Records contained in a dataset:
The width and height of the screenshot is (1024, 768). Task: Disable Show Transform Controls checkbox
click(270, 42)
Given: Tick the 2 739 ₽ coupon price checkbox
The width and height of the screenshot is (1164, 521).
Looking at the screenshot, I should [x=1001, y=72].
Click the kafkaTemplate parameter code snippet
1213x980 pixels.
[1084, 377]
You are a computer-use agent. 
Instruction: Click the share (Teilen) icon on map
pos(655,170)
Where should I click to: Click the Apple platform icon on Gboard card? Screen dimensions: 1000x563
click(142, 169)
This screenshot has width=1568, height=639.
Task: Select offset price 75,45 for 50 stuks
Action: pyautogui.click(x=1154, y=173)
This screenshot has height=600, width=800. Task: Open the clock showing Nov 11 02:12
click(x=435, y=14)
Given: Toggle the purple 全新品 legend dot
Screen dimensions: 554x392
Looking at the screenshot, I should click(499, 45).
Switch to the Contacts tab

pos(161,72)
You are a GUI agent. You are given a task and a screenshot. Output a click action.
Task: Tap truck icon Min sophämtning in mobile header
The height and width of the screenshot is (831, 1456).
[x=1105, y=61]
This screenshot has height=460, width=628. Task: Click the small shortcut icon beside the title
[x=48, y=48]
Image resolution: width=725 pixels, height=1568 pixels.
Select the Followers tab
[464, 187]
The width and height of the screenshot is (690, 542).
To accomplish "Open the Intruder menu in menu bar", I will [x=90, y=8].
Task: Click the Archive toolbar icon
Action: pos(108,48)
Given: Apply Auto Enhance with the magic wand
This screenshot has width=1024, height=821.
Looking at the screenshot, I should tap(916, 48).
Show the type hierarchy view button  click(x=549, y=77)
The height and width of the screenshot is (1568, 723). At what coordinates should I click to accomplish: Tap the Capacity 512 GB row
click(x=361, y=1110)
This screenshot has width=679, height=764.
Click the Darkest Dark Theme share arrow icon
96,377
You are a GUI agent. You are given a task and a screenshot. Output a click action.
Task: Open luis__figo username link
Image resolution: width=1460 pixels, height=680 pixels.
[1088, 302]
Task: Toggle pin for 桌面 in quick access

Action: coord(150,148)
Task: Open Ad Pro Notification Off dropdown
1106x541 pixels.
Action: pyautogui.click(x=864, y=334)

## What to produce
All of the entries above must be transcribed exactly.

## The answer
The width and height of the screenshot is (1024, 768). Task: Disable Show Transform Controls checkbox
click(270, 42)
Given: Tick the 2 739 ₽ coupon price checkbox
The width and height of the screenshot is (1164, 521).
Looking at the screenshot, I should [x=1001, y=72].
Click the kafkaTemplate parameter code snippet
1213x980 pixels.
[1084, 377]
You are a computer-use agent. 
Instruction: Click the share (Teilen) icon on map
pos(655,170)
Where should I click to: Click the Apple platform icon on Gboard card? Screen dimensions: 1000x563
click(142, 169)
This screenshot has width=1568, height=639.
Task: Select offset price 75,45 for 50 stuks
Action: pyautogui.click(x=1154, y=173)
This screenshot has height=600, width=800. Task: Open the clock showing Nov 11 02:12
click(x=435, y=14)
Given: Toggle the purple 全新品 legend dot
Screen dimensions: 554x392
Looking at the screenshot, I should click(499, 45).
Switch to the Contacts tab

pos(161,72)
You are a GUI agent. You are given a task and a screenshot. Output a click action.
Task: Tap truck icon Min sophämtning in mobile header
The height and width of the screenshot is (831, 1456).
[x=1105, y=61]
This screenshot has height=460, width=628. Task: Click the small shortcut icon beside the title
[x=48, y=48]
Image resolution: width=725 pixels, height=1568 pixels.
Select the Followers tab
[464, 187]
The width and height of the screenshot is (690, 542).
To accomplish "Open the Intruder menu in menu bar", I will [x=90, y=8].
Task: Click the Archive toolbar icon
Action: pos(108,48)
Given: Apply Auto Enhance with the magic wand
This screenshot has width=1024, height=821.
Looking at the screenshot, I should tap(916, 48).
Show the type hierarchy view button  click(x=549, y=77)
The height and width of the screenshot is (1568, 723). At what coordinates should I click to accomplish: Tap the Capacity 512 GB row
click(x=361, y=1110)
This screenshot has width=679, height=764.
Click the Darkest Dark Theme share arrow icon
96,377
You are a GUI agent. You are given a task and a screenshot. Output a click action.
Task: Open luis__figo username link
Image resolution: width=1460 pixels, height=680 pixels.
[1088, 302]
Task: Toggle pin for 桌面 in quick access

Action: coord(150,148)
Task: Open Ad Pro Notification Off dropdown
1106x541 pixels.
Action: pyautogui.click(x=864, y=334)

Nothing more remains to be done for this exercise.